◆ Problem
Put the lines of the records into a JSON list of strings, one string per line and with blank lines omitted, beginning at the line that contains "The width and height of the screenshot is (1000, 1000)." and continuing through the end of the records.

Dataset entries:

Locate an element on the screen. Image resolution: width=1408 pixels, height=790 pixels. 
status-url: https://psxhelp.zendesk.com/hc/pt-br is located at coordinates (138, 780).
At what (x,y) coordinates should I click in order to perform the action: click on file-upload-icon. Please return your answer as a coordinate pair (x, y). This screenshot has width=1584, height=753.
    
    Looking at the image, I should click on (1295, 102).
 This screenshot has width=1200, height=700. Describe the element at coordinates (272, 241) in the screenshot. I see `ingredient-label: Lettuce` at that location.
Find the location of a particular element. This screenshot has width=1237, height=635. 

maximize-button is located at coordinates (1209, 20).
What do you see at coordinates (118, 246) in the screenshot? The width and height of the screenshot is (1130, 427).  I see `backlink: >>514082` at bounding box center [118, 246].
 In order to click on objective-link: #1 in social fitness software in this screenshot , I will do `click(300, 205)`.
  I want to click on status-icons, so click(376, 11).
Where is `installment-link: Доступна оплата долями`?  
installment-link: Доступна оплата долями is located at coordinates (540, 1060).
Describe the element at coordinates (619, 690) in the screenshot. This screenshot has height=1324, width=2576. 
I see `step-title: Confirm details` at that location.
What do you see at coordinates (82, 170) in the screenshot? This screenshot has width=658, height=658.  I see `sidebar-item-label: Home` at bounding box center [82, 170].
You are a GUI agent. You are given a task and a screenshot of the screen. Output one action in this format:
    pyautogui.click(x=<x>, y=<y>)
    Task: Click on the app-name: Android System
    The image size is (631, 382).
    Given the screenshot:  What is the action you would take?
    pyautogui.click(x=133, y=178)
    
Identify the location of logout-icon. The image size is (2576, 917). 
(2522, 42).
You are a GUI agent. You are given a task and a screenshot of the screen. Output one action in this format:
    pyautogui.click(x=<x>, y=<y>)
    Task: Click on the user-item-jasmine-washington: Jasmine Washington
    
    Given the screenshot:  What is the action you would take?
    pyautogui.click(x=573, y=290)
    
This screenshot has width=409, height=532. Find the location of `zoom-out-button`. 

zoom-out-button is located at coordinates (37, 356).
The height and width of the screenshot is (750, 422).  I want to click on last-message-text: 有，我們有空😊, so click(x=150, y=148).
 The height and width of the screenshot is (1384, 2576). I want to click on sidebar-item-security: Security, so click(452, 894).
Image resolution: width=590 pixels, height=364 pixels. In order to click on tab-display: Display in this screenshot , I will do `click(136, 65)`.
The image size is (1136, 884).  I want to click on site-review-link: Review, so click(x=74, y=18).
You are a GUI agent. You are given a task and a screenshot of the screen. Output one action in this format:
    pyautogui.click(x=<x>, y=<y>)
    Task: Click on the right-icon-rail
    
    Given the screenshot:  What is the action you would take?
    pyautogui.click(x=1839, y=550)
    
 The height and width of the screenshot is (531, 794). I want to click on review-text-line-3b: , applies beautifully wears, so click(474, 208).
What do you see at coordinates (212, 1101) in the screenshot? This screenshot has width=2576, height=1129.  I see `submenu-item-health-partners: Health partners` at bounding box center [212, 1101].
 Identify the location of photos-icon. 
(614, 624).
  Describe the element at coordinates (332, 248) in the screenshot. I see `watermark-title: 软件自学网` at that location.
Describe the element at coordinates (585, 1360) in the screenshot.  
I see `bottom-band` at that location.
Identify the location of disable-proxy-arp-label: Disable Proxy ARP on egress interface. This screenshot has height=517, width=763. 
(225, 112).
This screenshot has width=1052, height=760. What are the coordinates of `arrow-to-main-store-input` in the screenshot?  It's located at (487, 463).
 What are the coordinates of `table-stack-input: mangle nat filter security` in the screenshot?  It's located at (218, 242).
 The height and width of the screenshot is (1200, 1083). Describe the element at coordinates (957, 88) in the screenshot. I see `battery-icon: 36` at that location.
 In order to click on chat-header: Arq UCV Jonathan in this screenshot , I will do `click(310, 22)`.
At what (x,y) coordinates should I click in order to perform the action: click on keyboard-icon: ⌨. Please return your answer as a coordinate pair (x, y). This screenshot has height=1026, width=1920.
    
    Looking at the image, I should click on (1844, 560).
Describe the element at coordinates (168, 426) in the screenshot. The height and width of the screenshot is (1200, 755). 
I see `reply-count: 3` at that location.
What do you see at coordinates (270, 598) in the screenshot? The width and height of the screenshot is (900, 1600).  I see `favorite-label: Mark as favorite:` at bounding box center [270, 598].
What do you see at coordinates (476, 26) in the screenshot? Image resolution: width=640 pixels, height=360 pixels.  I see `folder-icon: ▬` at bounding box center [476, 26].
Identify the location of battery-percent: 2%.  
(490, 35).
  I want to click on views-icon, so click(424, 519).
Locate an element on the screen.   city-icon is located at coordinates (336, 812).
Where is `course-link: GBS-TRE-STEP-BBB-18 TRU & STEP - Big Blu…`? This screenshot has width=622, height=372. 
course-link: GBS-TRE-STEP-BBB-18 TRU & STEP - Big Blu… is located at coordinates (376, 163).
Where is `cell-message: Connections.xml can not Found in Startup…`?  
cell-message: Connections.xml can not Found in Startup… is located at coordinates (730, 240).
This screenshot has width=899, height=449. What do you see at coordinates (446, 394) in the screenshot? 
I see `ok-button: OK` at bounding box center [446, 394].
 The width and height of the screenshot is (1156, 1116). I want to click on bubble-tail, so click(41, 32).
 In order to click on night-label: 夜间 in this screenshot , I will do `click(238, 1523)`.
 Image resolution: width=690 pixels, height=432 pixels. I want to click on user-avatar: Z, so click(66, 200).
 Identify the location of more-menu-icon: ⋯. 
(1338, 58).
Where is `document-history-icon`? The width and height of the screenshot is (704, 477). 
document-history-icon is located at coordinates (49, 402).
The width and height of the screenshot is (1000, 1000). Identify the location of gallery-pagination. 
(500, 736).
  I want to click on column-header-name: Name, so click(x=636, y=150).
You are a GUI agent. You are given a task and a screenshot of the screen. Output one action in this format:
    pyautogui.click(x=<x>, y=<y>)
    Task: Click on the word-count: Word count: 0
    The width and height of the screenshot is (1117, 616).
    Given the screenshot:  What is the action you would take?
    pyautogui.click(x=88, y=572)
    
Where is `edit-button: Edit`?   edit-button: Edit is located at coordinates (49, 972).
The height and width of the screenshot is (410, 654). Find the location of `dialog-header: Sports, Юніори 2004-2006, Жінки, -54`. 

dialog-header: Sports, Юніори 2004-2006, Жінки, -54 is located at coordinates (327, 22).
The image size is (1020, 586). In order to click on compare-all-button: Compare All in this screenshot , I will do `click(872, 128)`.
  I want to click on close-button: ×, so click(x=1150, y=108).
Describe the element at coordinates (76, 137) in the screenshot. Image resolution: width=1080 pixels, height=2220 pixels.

◆ Task result
[
  "The width and height of the screenshot is (1000, 1000). Identify the location of gallery-pagination. ",
  "(500, 736).",
  "  I want to click on column-header-name: Name, so click(x=636, y=150).",
  "You are a GUI agent. You are given a task and a screenshot of the screen. Output one action in this format:",
  "    pyautogui.click(x=<x>, y=<y>)",
  "    Task: Click on the word-count: Word count: 0",
  "    The width and height of the screenshot is (1117, 616).",
  "    Given the screenshot:  What is the action you would take?",
  "    pyautogui.click(x=88, y=572)",
  "Where is `edit-button: Edit`?   edit-button: Edit is located at coordinates (49, 972).",
  "The height and width of the screenshot is (410, 654). Find the location of `dialog-header: Sports, Юніори 2004-2006, Жінки, -54`. ",
  "dialog-header: Sports, Юніори 2004-2006, Жінки, -54 is located at coordinates (327, 22).",
  "The image size is (1020, 586). In order to click on compare-all-button: Compare All in this screenshot , I will do `click(872, 128)`.",
  "  I want to click on close-button: ×, so click(x=1150, y=108).",
  "Describe the element at coordinates (76, 137) in the screenshot. Image resolution: width=1080 pixels, height=2220 pixels."
]